Anomalies in Vote Counts: Follow-up and Conclusions
Answering questions and providing more analysis
Our first piece, Anomalies in Vote Counts and Their Effects on Election 2020, generated quite a bit of interest. Here, we hope to answer a variety of questions which we received (in public and in private) and to answer concretely the question in which everyone is interested — how likely is it that this would have occurred in the normal course of events?
To begin, we’ll consider some questions and criticisms we received. We then provide some additional analysis which cements our conclusions in the previous report. An updated appendix for this report which contains all of the data and code needed to reproduce the content of both posts can be found here.
The motivating case here was to investigate the large changes which occurred over night in Michigan and Wisconsin. Not only were these surprising and not only did they radically change the state of the race (both in terms of how many electoral votes each candidate was projected to receive, but in terms of the perception of an inevitable Biden victory in Georgia and Pennsylvania once all mail-in ballots were counted), but they occurred during some of the most suspicious windows of time in terms of on-the-ground circumstances.
As our original analysis notes, it remains unclear when and where — and most importantly, precisely why — the vote counting was stopped (or appeared to stop) in certain locations. These were not the only places with suspicious on-the-ground circumstances, but the coincidence of suspicious circumstances with huge, nationally race-altering vote updates raised eyebrows. This encouraged us to look more closely, as we would hope it would encourage any citizens of a free country.
It is instructive to consider what the US State Department and other western organizations consider evidence of electoral fraud in other countries. Expulsion of observers figures prominently among these reports, as do other parallels with this election, such as suspended vote-counting, hard-to-explain late software updates, and even voting methods which differ by candidate. These parallels themselves do not prove fraud, but they suggest where to look. In the simplest sense, they are smoke, not fire, and our work suggests that there is smoke when assessed from a different angle as well.
Consider, for example, this description of the 1988 Mexican federal election, in a description of the autobiography of the candidate who admitted to cheating (or, at the very least, being the beneficiary of cheating on his behalf).
“Initial results from areas around the capital showed that Mr. Salinas was losing badly to the opposition leader Cuauhtémoc Cárdenas. ‘I felt like a bucket of ice water had fallen on me,’ Mr. de la Madrid recalled. ‘I became afraid that the results were similar across the country and that the PRI would lose the presidency.’

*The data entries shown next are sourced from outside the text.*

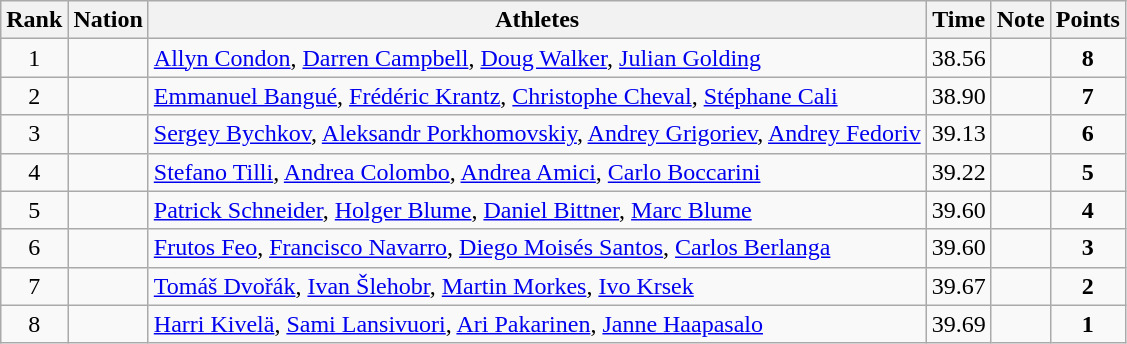
39.13 (958, 134)
Rank (34, 20)
39.67 (958, 286)
Harri Kivelä, Sami Lansivuori, Ari Pakarinen, Janne Haapasalo (537, 324)
38.56 (958, 58)
Time (958, 20)
Points (1088, 20)
Sergey Bychkov, Aleksandr Porkhomovskiy, Andrey Grigoriev, Andrey Fedoriv (537, 134)
38.90 (958, 96)
Nation (108, 20)
Athletes (537, 20)
Note (1020, 20)
Allyn Condon, Darren Campbell, Doug Walker, Julian Golding (537, 58)
Stefano Tilli, Andrea Colombo, Andrea Amici, Carlo Boccarini (537, 172)
39.22 (958, 172)
39.69 (958, 324)
Tomáš Dvořák, Ivan Šlehobr, Martin Morkes, Ivo Krsek (537, 286)
Emmanuel Bangué, Frédéric Krantz, Christophe Cheval, Stéphane Cali (537, 96)
Patrick Schneider, Holger Blume, Daniel Bittner, Marc Blume (537, 210)
Frutos Feo, Francisco Navarro, Diego Moisés Santos, Carlos Berlanga (537, 248)
Return the (X, Y) coordinate for the center point of the cell that contains the specified text.  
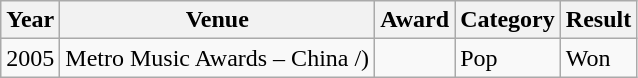
Won (598, 58)
Pop (508, 58)
Venue (218, 20)
Metro Music Awards – China /) (218, 58)
Result (598, 20)
2005 (30, 58)
Category (508, 20)
Year (30, 20)
Award (415, 20)
Extract the [x, y] coordinate from the center of the cell holding the provided text.  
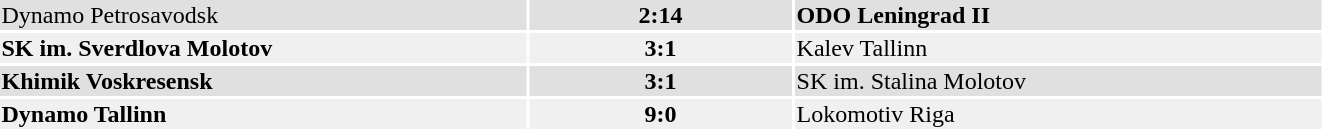
9:0 [660, 114]
Lokomotiv Riga [1058, 114]
SK im. Stalina Molotov [1058, 81]
SK im. Sverdlova Molotov [263, 48]
Khimik Voskresensk [263, 81]
2:14 [660, 15]
Dynamo Petrosavodsk [263, 15]
Kalev Tallinn [1058, 48]
Dynamo Tallinn [263, 114]
ODO Leningrad II [1058, 15]
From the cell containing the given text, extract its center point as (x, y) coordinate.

Thus began the frantic staging of a fraudulent victory. In his writing of the event, the all-powerful former president chooses his words carefully and describes himself more like a supporting actor than the lead strategist. If he did anything wrong, it was on the advice of his staff, and for the stability of the nation.
On election night 1988, Mr. de la Madrid said, the secretary of the interior advised him that the initial results were running heavily against the PRI. The public demanded returns, Mr. de la Madrid wrote. And rather than giving them, the government lied and said the computer system tabulating the votes had crashed.

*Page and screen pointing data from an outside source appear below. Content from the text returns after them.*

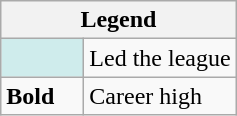
Legend (118, 20)
Career high (160, 96)
Bold (42, 96)
Led the league (160, 58)
Capture the cell that displays the provided text and extract its (X, Y) central coordinate. 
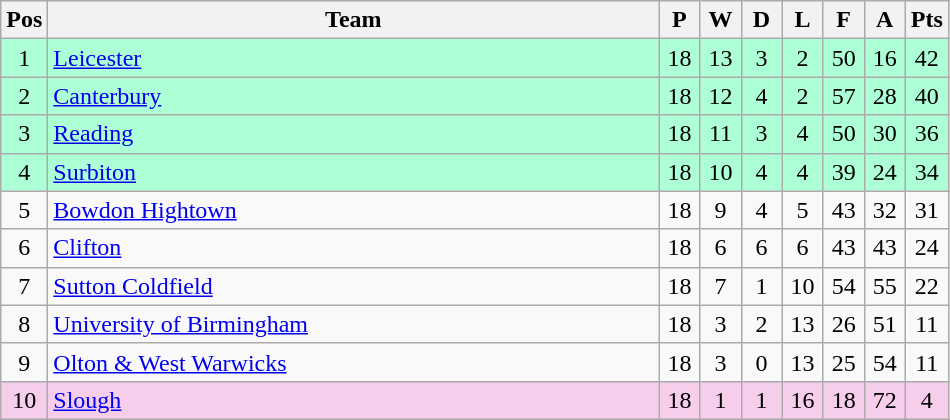
Team (354, 20)
Leicester (354, 58)
Pts (926, 20)
Sutton Coldfield (354, 286)
32 (884, 210)
D (762, 20)
28 (884, 96)
Reading (354, 134)
Bowdon Hightown (354, 210)
A (884, 20)
26 (844, 324)
W (720, 20)
25 (844, 362)
Olton & West Warwicks (354, 362)
Canterbury (354, 96)
Clifton (354, 248)
55 (884, 286)
8 (24, 324)
L (802, 20)
40 (926, 96)
42 (926, 58)
51 (884, 324)
57 (844, 96)
Pos (24, 20)
72 (884, 400)
12 (720, 96)
30 (884, 134)
22 (926, 286)
39 (844, 172)
31 (926, 210)
36 (926, 134)
34 (926, 172)
Surbiton (354, 172)
University of Birmingham (354, 324)
F (844, 20)
P (680, 20)
Slough (354, 400)
0 (762, 362)
Find where the given text appears and provide that cell's center as (x, y) coordinate. 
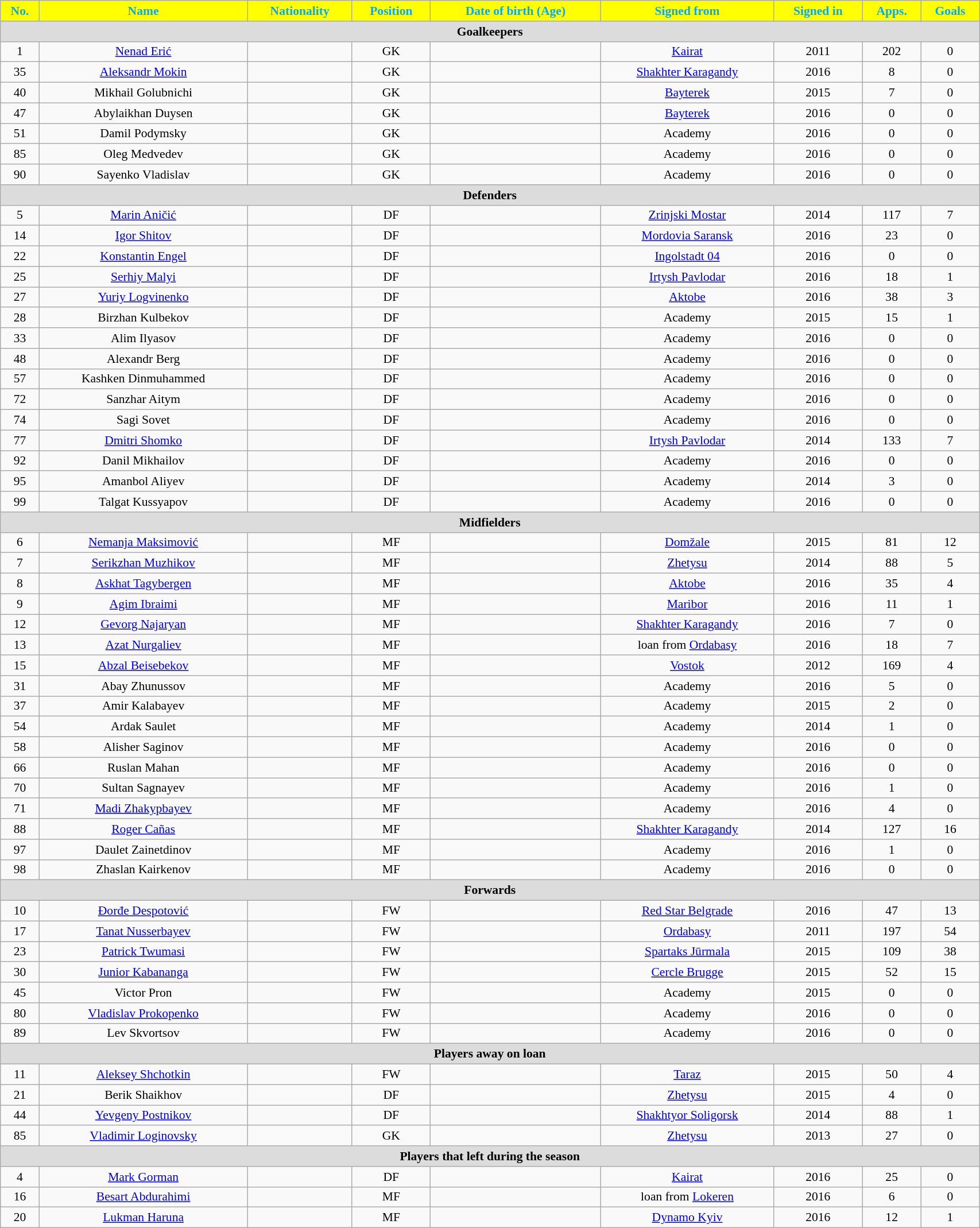
Midfielders (490, 522)
Kashken Dinmuhammed (144, 379)
81 (892, 543)
10 (20, 911)
66 (20, 768)
Sanzhar Aitym (144, 400)
Alisher Saginov (144, 747)
52 (892, 973)
Yuriy Logvinenko (144, 297)
Vladislav Prokopenko (144, 1013)
58 (20, 747)
Date of birth (Age) (516, 11)
9 (20, 604)
Aleksey Shchotkin (144, 1075)
70 (20, 788)
Abzal Beisebekov (144, 665)
2 (892, 706)
Zhaslan Kairkenov (144, 870)
Zrinjski Mostar (687, 215)
Amir Kalabayev (144, 706)
202 (892, 52)
37 (20, 706)
Cercle Brugge (687, 973)
21 (20, 1095)
Apps. (892, 11)
Sayenko Vladislav (144, 175)
Gevorg Najaryan (144, 625)
Danil Mikhailov (144, 461)
72 (20, 400)
44 (20, 1115)
89 (20, 1033)
14 (20, 236)
90 (20, 175)
Birzhan Kulbekov (144, 318)
Serikzhan Muzhikov (144, 563)
109 (892, 952)
Ruslan Mahan (144, 768)
Maribor (687, 604)
74 (20, 420)
127 (892, 829)
Aleksandr Mokin (144, 72)
117 (892, 215)
Madi Zhakypbayev (144, 809)
No. (20, 11)
Talgat Kussyapov (144, 502)
Tanat Nusserbayev (144, 931)
45 (20, 993)
Sagi Sovet (144, 420)
Ordabasy (687, 931)
Igor Shitov (144, 236)
Dynamo Kyiv (687, 1218)
Amanbol Aliyev (144, 482)
Junior Kabananga (144, 973)
92 (20, 461)
Askhat Tagybergen (144, 584)
Oleg Medvedev (144, 154)
169 (892, 665)
57 (20, 379)
Lev Skvortsov (144, 1033)
Forwards (490, 890)
133 (892, 440)
Vostok (687, 665)
Ingolstadt 04 (687, 257)
Agim Ibraimi (144, 604)
Berik Shaikhov (144, 1095)
Alim Ilyasov (144, 338)
Shakhtyor Soligorsk (687, 1115)
33 (20, 338)
Red Star Belgrade (687, 911)
Dmitri Shomko (144, 440)
51 (20, 134)
Besart Abdurahimi (144, 1197)
197 (892, 931)
Name (144, 11)
Players that left during the season (490, 1156)
Signed from (687, 11)
40 (20, 93)
Signed in (818, 11)
71 (20, 809)
Defenders (490, 195)
2012 (818, 665)
Serhiy Malyi (144, 277)
Alexandr Berg (144, 359)
Abylaikhan Duysen (144, 113)
Mordovia Saransk (687, 236)
48 (20, 359)
Damil Podymsky (144, 134)
50 (892, 1075)
Position (391, 11)
Mikhail Golubnichi (144, 93)
Domžale (687, 543)
Victor Pron (144, 993)
95 (20, 482)
loan from Ordabasy (687, 645)
97 (20, 850)
Đorđe Despotović (144, 911)
Goalkeepers (490, 32)
Roger Cañas (144, 829)
Nenad Erić (144, 52)
Daulet Zainetdinov (144, 850)
99 (20, 502)
Mark Gorman (144, 1177)
Taraz (687, 1075)
Vladimir Loginovsky (144, 1136)
30 (20, 973)
Yevgeny Postnikov (144, 1115)
17 (20, 931)
Patrick Twumasi (144, 952)
Goals (950, 11)
28 (20, 318)
20 (20, 1218)
Azat Nurgaliev (144, 645)
Marin Aničić (144, 215)
Nationality (300, 11)
Spartaks Jūrmala (687, 952)
Players away on loan (490, 1054)
loan from Lokeren (687, 1197)
22 (20, 257)
Ardak Saulet (144, 727)
Lukman Haruna (144, 1218)
98 (20, 870)
31 (20, 686)
Nemanja Maksimović (144, 543)
Konstantin Engel (144, 257)
Sultan Sagnayev (144, 788)
80 (20, 1013)
77 (20, 440)
Abay Zhunussov (144, 686)
2013 (818, 1136)
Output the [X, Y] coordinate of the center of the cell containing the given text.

This was the advice to Mr. de la Madrid from the president of the PRI: ‘You have to proclaim the triumph of the PRI. It is a tradition that we cannot break without causing great alarm among the citizens.’
As midnight approached, Mr. de la Madrid learned that the leading opposition candidates were preparing to add more confusion to the outcome of the election by each declaring himself the winner. The PRI, he decided, had to pre-empt them, and without any official vote count, the president of the PRI declared his party the winner. A beleaguered Mr. Salinas did not show his face until the next day.

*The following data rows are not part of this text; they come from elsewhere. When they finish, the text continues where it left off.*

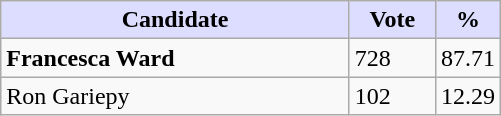
Candidate [176, 20]
Vote [392, 20]
12.29 [468, 96]
728 [392, 58]
Francesca Ward [176, 58]
% [468, 20]
102 [392, 96]
87.71 [468, 58]
Ron Gariepy [176, 96]
Capture the cell that displays the provided text and extract its (X, Y) central coordinate. 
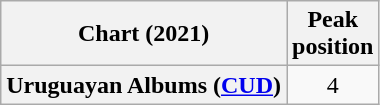
Peakposition (333, 34)
Uruguayan Albums (CUD) (144, 85)
Chart (2021) (144, 34)
4 (333, 85)
Scan for the cell matching the given text and deliver its [X, Y] coordinate at center. 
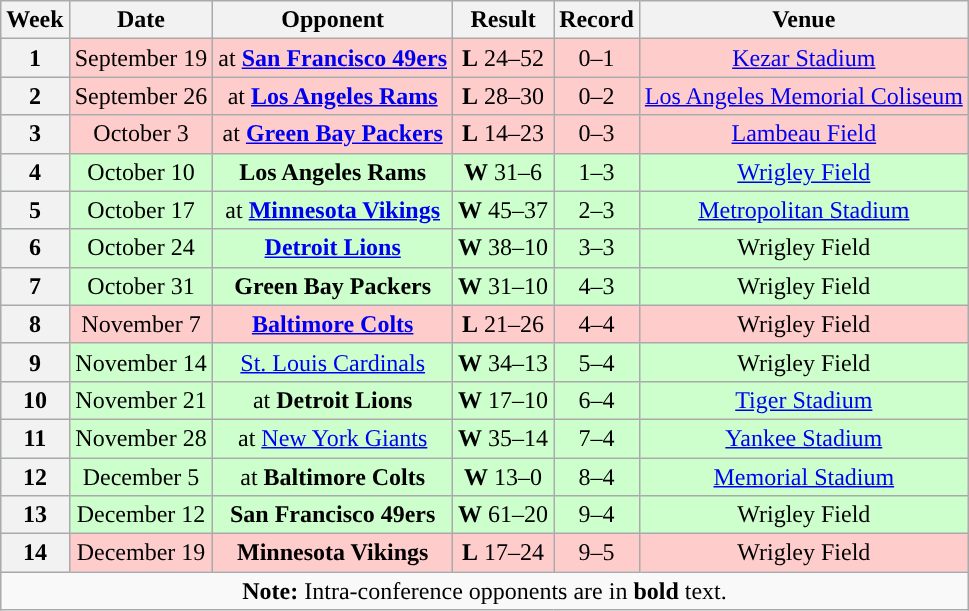
September 26 [141, 96]
October 31 [141, 286]
San Francisco 49ers [333, 515]
December 12 [141, 515]
5 [35, 210]
5–4 [597, 362]
W 31–10 [504, 286]
L 17–24 [504, 553]
3 [35, 134]
13 [35, 515]
W 17–10 [504, 400]
7–4 [597, 438]
6 [35, 248]
3–3 [597, 248]
W 34–13 [504, 362]
6–4 [597, 400]
November 28 [141, 438]
14 [35, 553]
W 13–0 [504, 477]
at San Francisco 49ers [333, 58]
W 45–37 [504, 210]
W 38–10 [504, 248]
12 [35, 477]
Note: Intra-conference opponents are in bold text. [485, 591]
at Baltimore Colts [333, 477]
8–4 [597, 477]
Record [597, 20]
at Los Angeles Rams [333, 96]
7 [35, 286]
Date [141, 20]
2–3 [597, 210]
Metropolitan Stadium [804, 210]
9 [35, 362]
Los Angeles Memorial Coliseum [804, 96]
at Minnesota Vikings [333, 210]
L 14–23 [504, 134]
Venue [804, 20]
Tiger Stadium [804, 400]
at New York Giants [333, 438]
October 24 [141, 248]
0–2 [597, 96]
11 [35, 438]
November 7 [141, 324]
4–3 [597, 286]
L 28–30 [504, 96]
1–3 [597, 172]
10 [35, 400]
St. Louis Cardinals [333, 362]
Los Angeles Rams [333, 172]
Kezar Stadium [804, 58]
9–5 [597, 553]
at Green Bay Packers [333, 134]
November 14 [141, 362]
December 5 [141, 477]
L 24–52 [504, 58]
at Detroit Lions [333, 400]
8 [35, 324]
Baltimore Colts [333, 324]
Detroit Lions [333, 248]
L 21–26 [504, 324]
1 [35, 58]
December 19 [141, 553]
9–4 [597, 515]
4 [35, 172]
0–1 [597, 58]
W 31–6 [504, 172]
W 61–20 [504, 515]
Opponent [333, 20]
W 35–14 [504, 438]
October 3 [141, 134]
4–4 [597, 324]
Minnesota Vikings [333, 553]
Green Bay Packers [333, 286]
2 [35, 96]
Week [35, 20]
October 17 [141, 210]
Lambeau Field [804, 134]
September 19 [141, 58]
November 21 [141, 400]
October 10 [141, 172]
0–3 [597, 134]
Yankee Stadium [804, 438]
Memorial Stadium [804, 477]
Result [504, 20]
Pinpoint the cell where the given text exists, returning its [x, y] midpoint coordinate. 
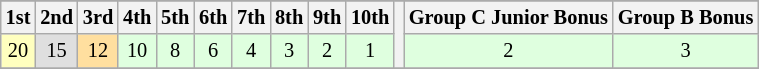
5th [175, 17]
20 [18, 51]
7th [251, 17]
4th [137, 17]
Group B Bonus [686, 17]
9th [327, 17]
8th [289, 17]
4 [251, 51]
1 [370, 51]
1st [18, 17]
10 [137, 51]
10th [370, 17]
Group C Junior Bonus [508, 17]
6 [213, 51]
6th [213, 17]
15 [56, 51]
8 [175, 51]
2nd [56, 17]
3rd [98, 17]
12 [98, 51]
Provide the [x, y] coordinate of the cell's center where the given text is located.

‘The electoral upset was a political earthquake for us,’ Mr. de la Madrid wrote. ‘As in any emergency, we had to act because the problems were rising fast. There was not a moment for great meditation, we needed agility in our response to consolidate the triumph of the PRI.’”
This scenario, in which a candidate is losing substantially, vote-counting is paused (or is claimed to be paused), only for the previously-losing candidate to emerge victorious, matches not only the 2020 US election but also the 2019 elections in Bolivia which ultimately led to former President Evo Morales fleeing the country. From a report by the BBC:
“Hours after polling booths closed on Sunday, the Supreme Electoral Tribunal released the first results of the quick count. With 83.8% of the votes verified, its website showed Mr Morales leading with 45.3%, leaving Mr Mesa in second place with 38.2%.
That result suggested there would be a run-off, prompting celebrations in the campaign camp of Mr Mesa, who jubilantly declared: ‘We’ve made it to the second round!’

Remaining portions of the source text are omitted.